Updated: Oct 22, 2022
The Hazaras are an ethnic group predominantly composed of Shia Muslims, unlike the Sunni Muslim majority, among which they live and by which they are governed. While this minority group is scattered across Afghanistan—and to an even smaller extent across Pakistan and Iran—they are native to the Hazaristan region (Hazarajat) in central Afghanistan, where they still make up most of its population.
Since the Taliban’s takeover of Afghanistan in August 2021, 13 attacks against the Hazara have been perpetrated by the Islamic State affiliate, and three further attacks remain unclaimed. Often carried out in places of education, work, and prayer, the number of victims in some of these attacks reaches the hundreds.
Dr. Gregory H. Stanton, a specialist in genocides and founder of Genocide Watch, recently explained that “Hazara [have] been victims of genocide for at least a century” due to their distinct culture, language, ethnicity, and religion.
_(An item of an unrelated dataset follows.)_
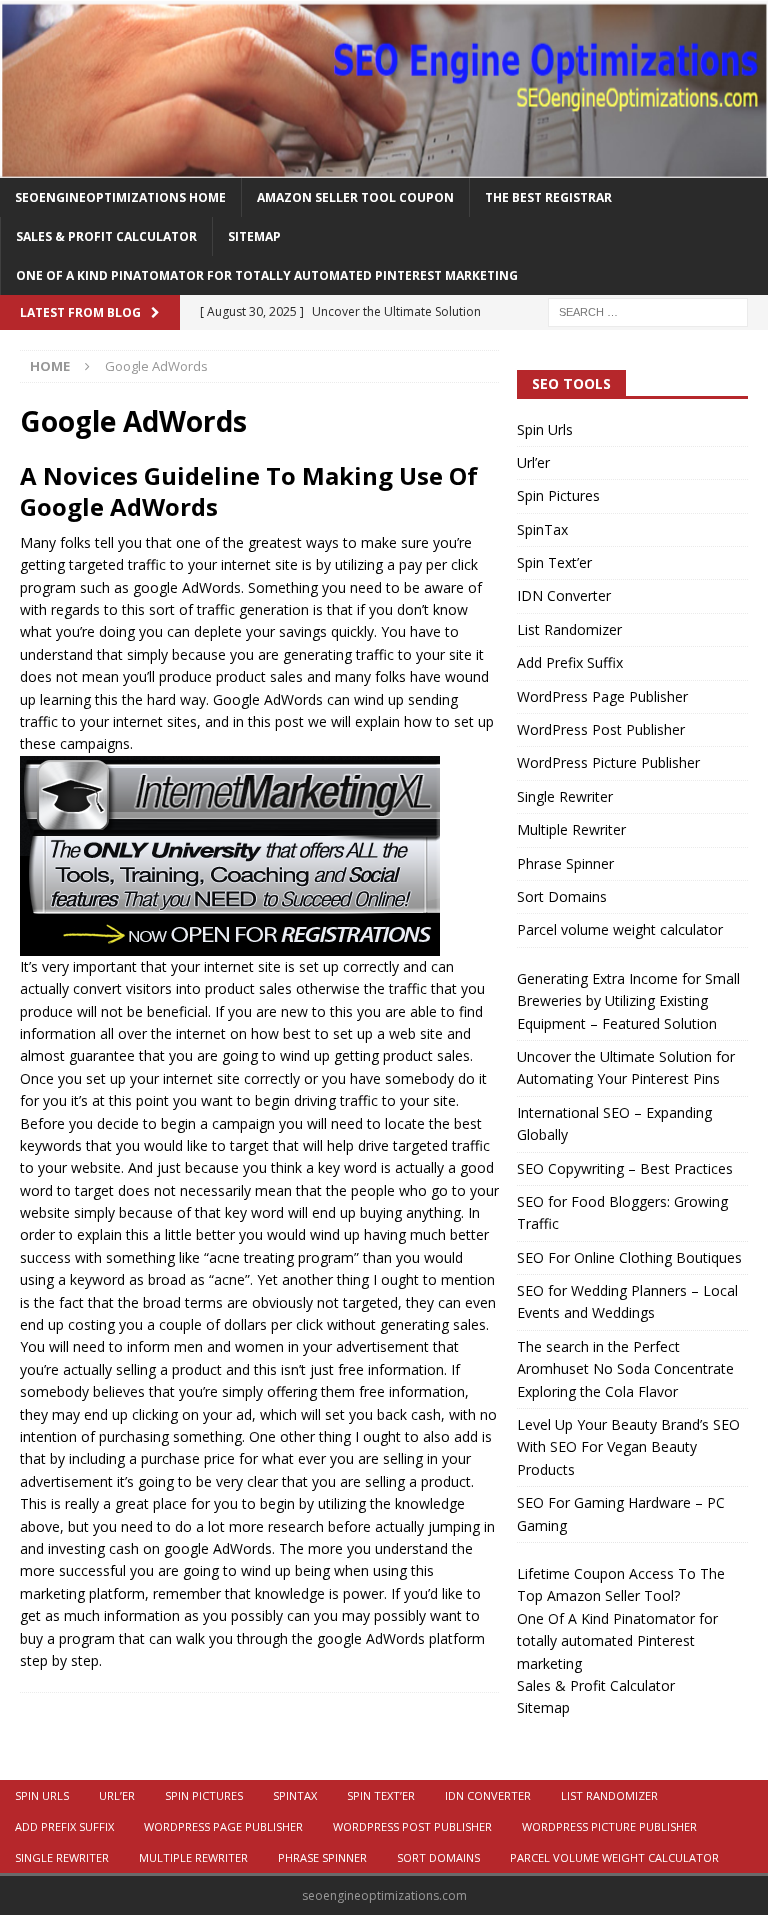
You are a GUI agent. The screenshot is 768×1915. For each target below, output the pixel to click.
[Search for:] (648, 311)
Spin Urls (545, 429)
Richard Bennett, the United Nations special rapporteur on human rights in Afghanistan, has also stated that the attacks against this ethnic minority are “becoming increasingly systematic in nature and reflect elements of an organizational policy, thus bearing hallmarks of crimes against humanity.”
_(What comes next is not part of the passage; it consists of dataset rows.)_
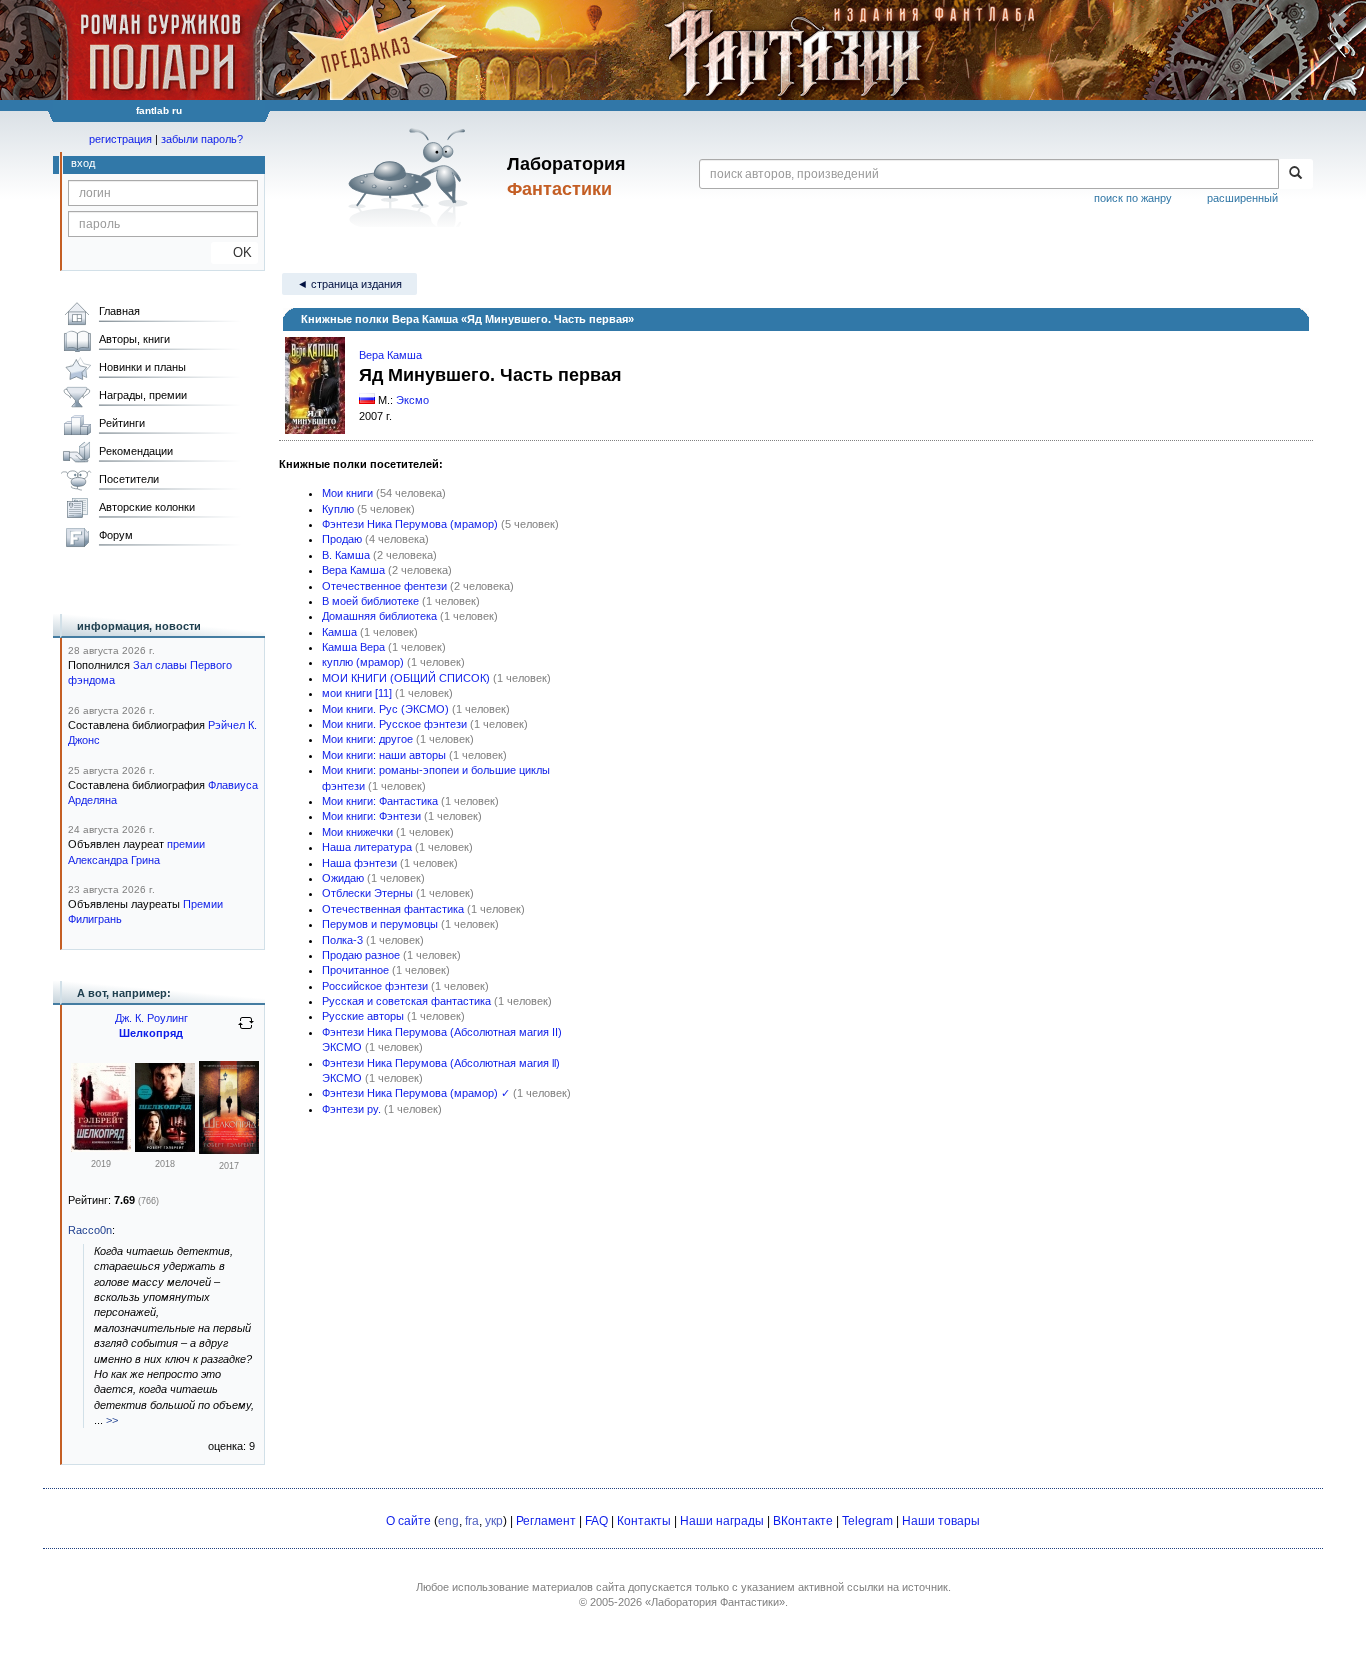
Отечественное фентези (384, 586)
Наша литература (367, 847)
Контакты (644, 1521)
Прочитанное (355, 970)
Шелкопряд (151, 1033)
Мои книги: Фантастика (380, 801)
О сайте (408, 1521)
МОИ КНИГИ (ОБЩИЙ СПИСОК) (406, 678)
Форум (116, 535)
In the most recent act of targeted violence, one suicide bomber shot his way into an education centre in the Dasht-e-Barchi neighbourhood in Kabul. Once inside, he detonated his explosives, killing at least 19 people and injuring another 27.
It has become evident then that the commitment to protect the country’s religious minorities, expressed by the Taliban’s Interior Ministry spokesperson Saeed Khosty back in October 2021, is far from being fulfilled.
We urge our readers to keep the #StopHazaraGenocide going to increase awareness of the risks of death and torture faced by this population, especially under Taliban rule.